Stored data entries:
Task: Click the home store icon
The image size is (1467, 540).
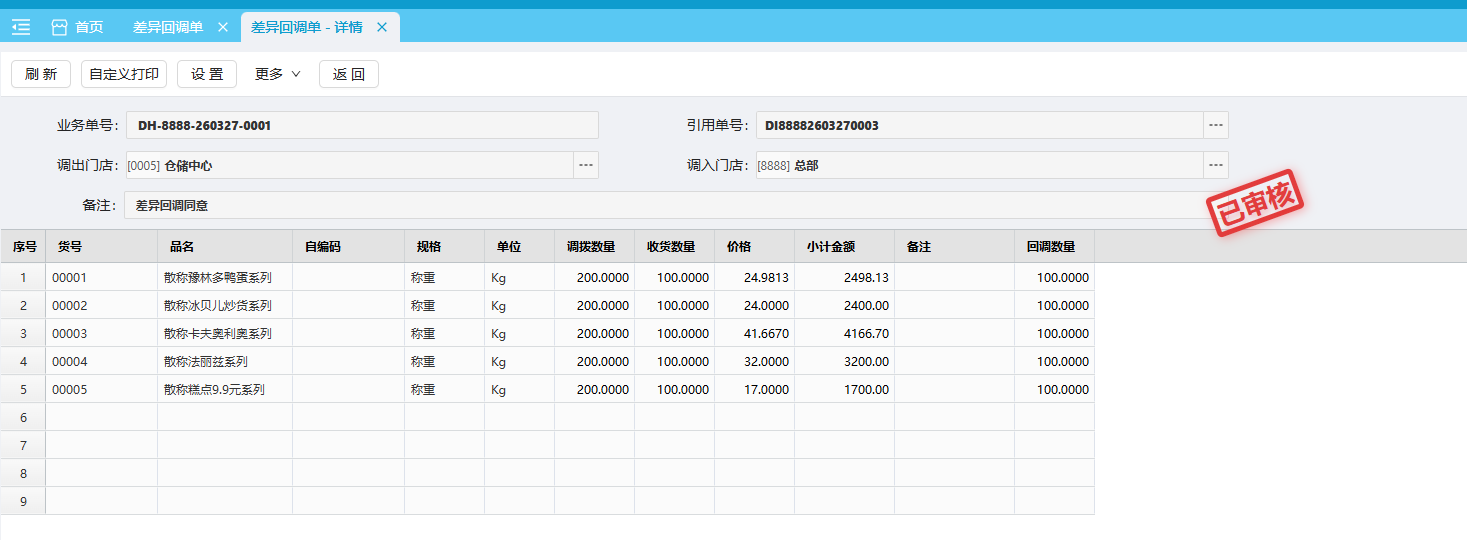Action: (x=59, y=27)
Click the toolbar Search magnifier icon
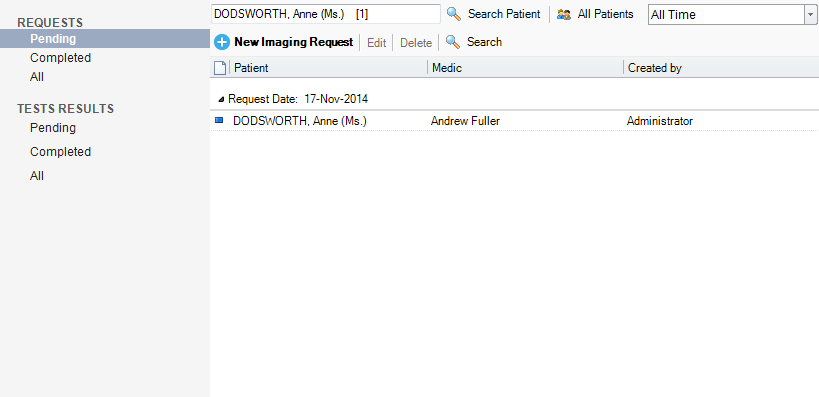Image resolution: width=819 pixels, height=397 pixels. click(x=453, y=42)
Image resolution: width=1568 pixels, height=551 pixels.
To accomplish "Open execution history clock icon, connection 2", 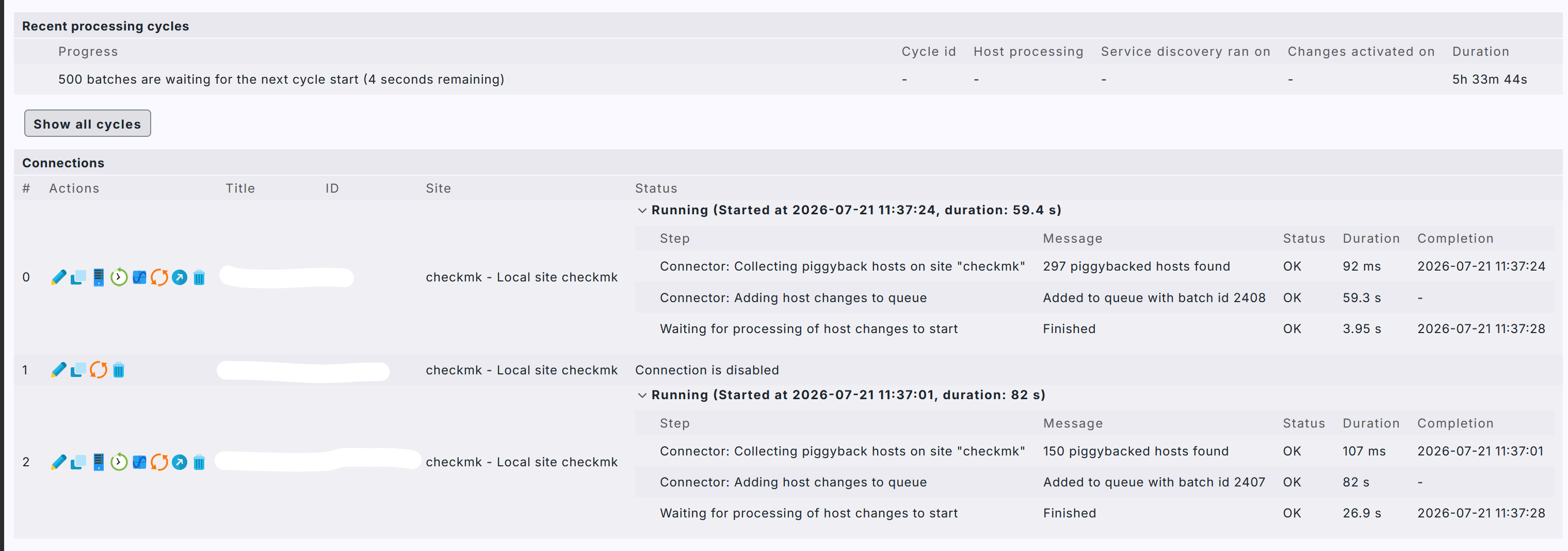I will tap(119, 462).
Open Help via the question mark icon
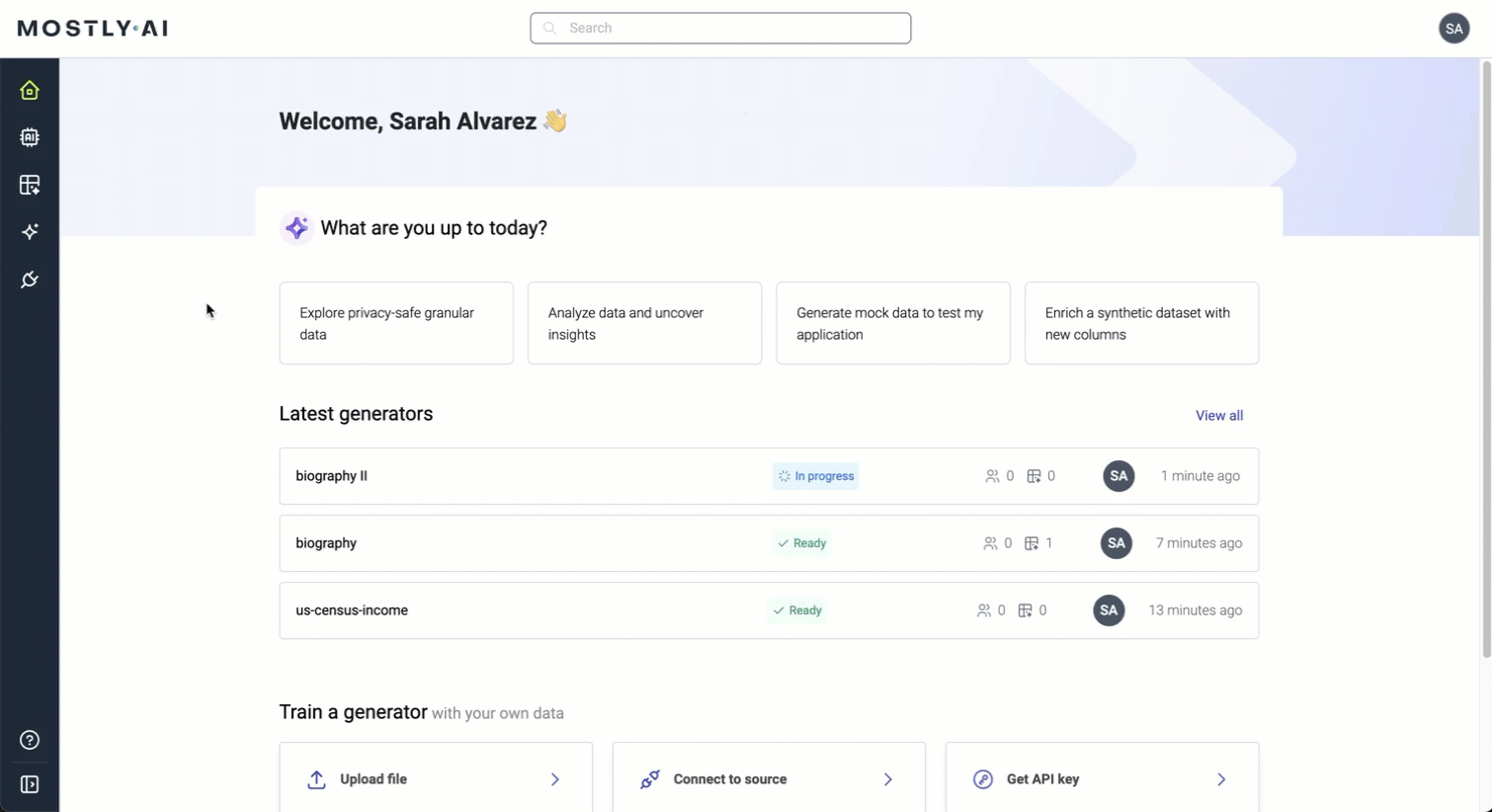This screenshot has height=812, width=1492. (x=30, y=739)
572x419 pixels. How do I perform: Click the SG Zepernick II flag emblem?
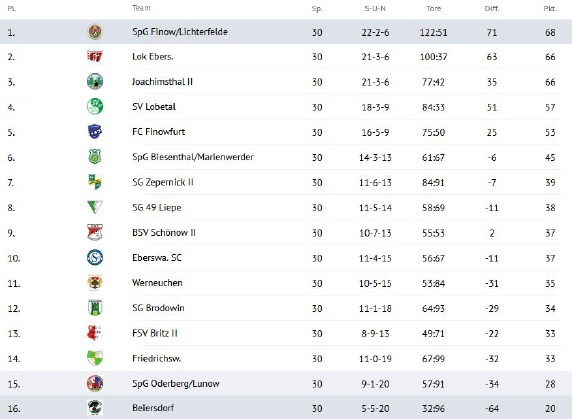pos(95,182)
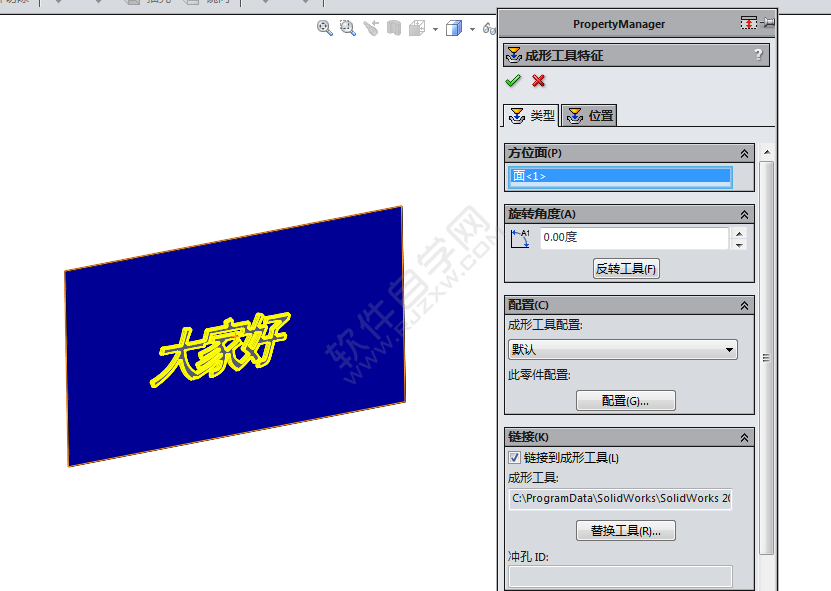Click the 替换工具 button
This screenshot has height=591, width=831.
coord(625,530)
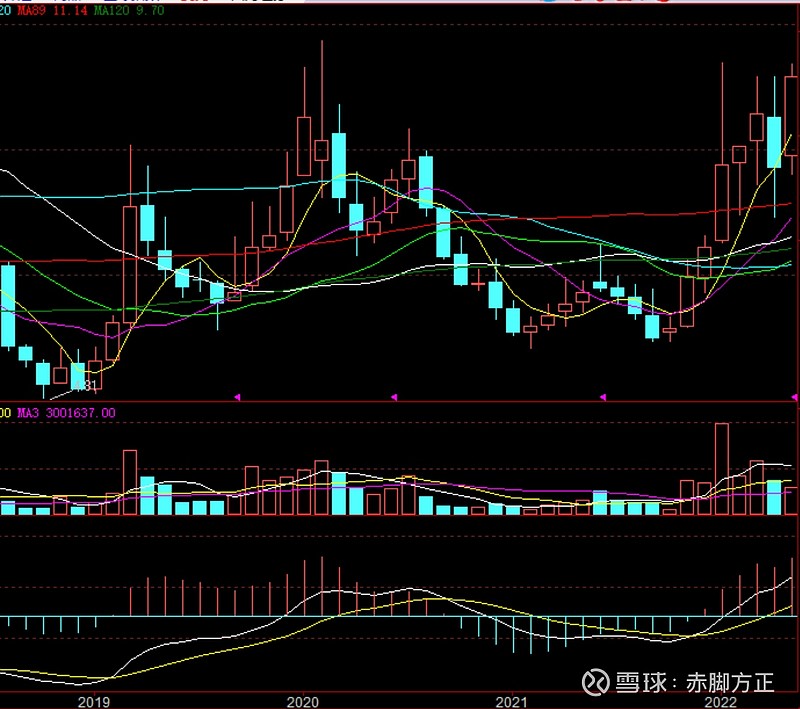Jump to 2020 on time axis
Viewport: 800px width, 709px height.
(301, 701)
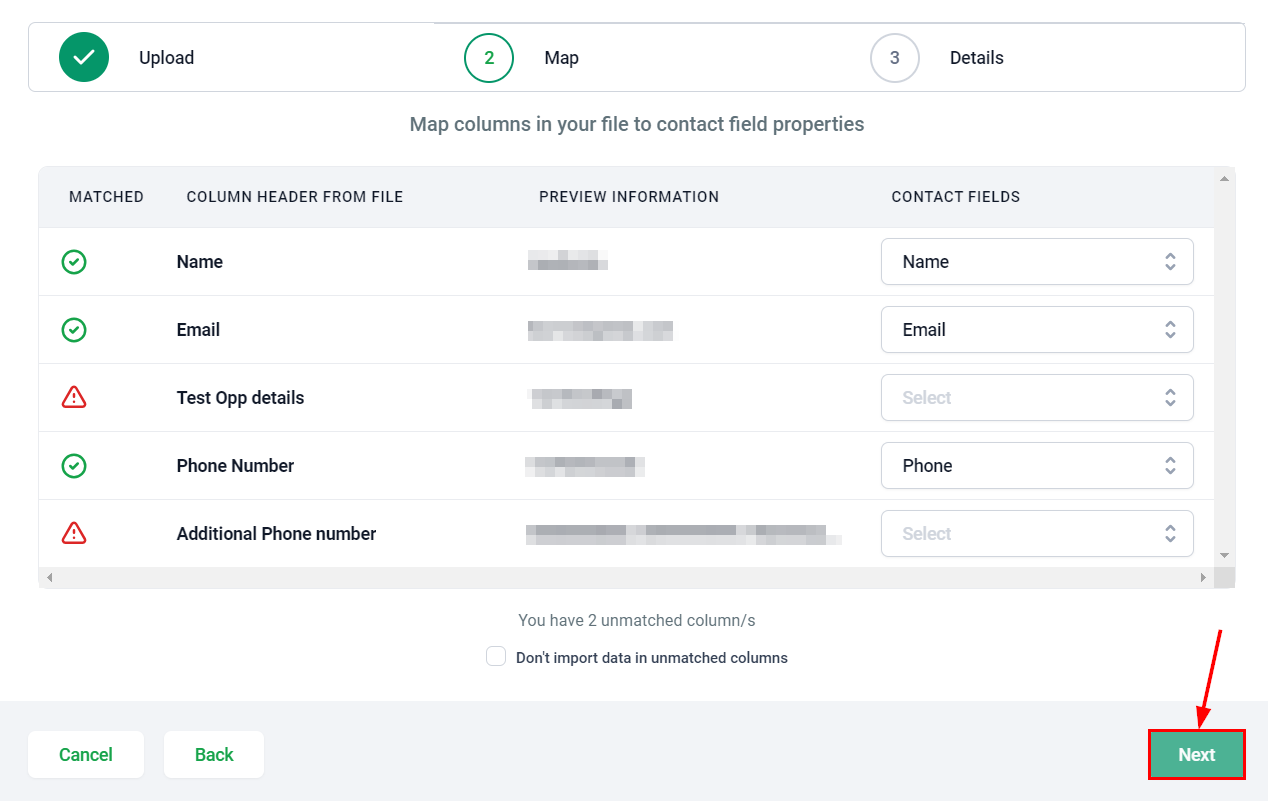1268x801 pixels.
Task: Click the step 3 Details circle
Action: coord(894,58)
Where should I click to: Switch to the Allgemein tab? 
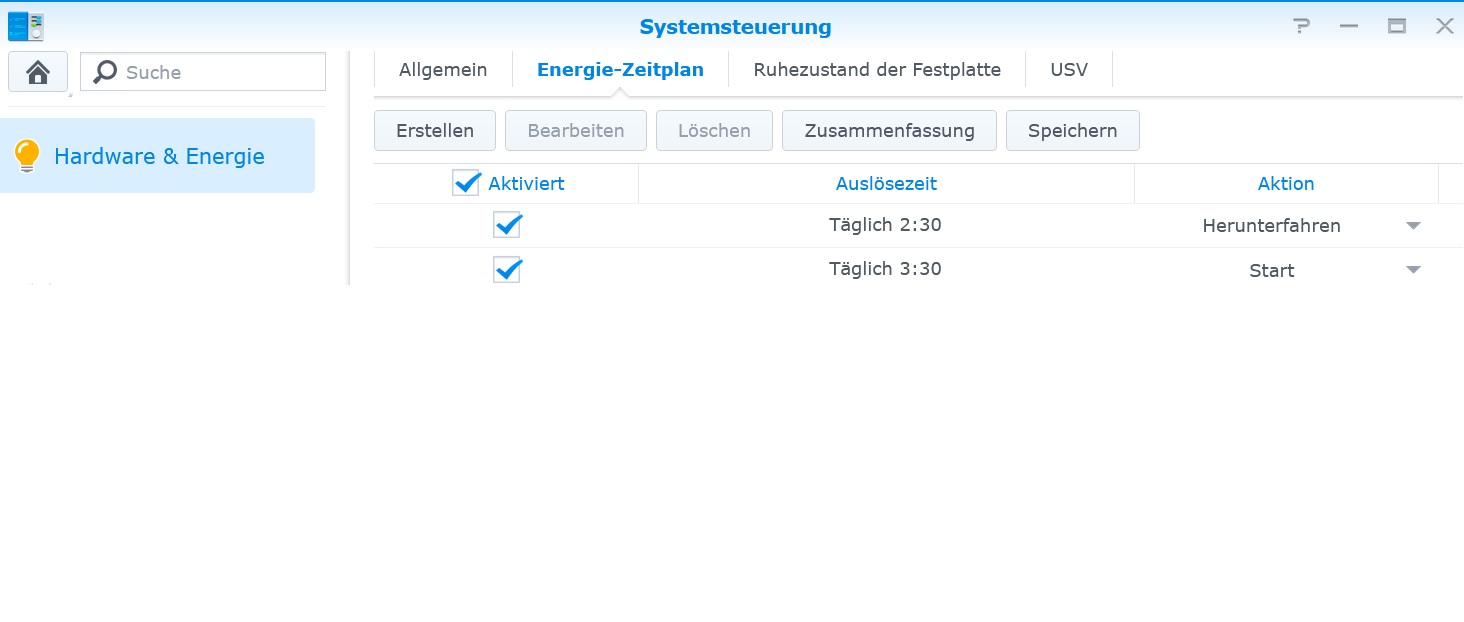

> _EXERCISE OBJECTIVE_
All lines from the one containing "Open Help via the question mark icon" to the last line of the data above, both included, should be printed exactly, and the pictures should not appear.

> _OUTPUT OF THE TASK_
Open Help via the question mark icon
This screenshot has height=812, width=1492. (x=30, y=739)
572x419 pixels. How do I perform: Click the SG Zepernick II flag emblem?
pos(95,182)
Click the 替换工具 button
This screenshot has height=591, width=831.
coord(625,530)
Jump to 2020 on time axis
Viewport: 800px width, 709px height.
(301, 701)
1268x801 pixels.
Task: Click the step 3 Details circle
Action: coord(894,58)
Where should I click to: Switch to the Allgemein tab? 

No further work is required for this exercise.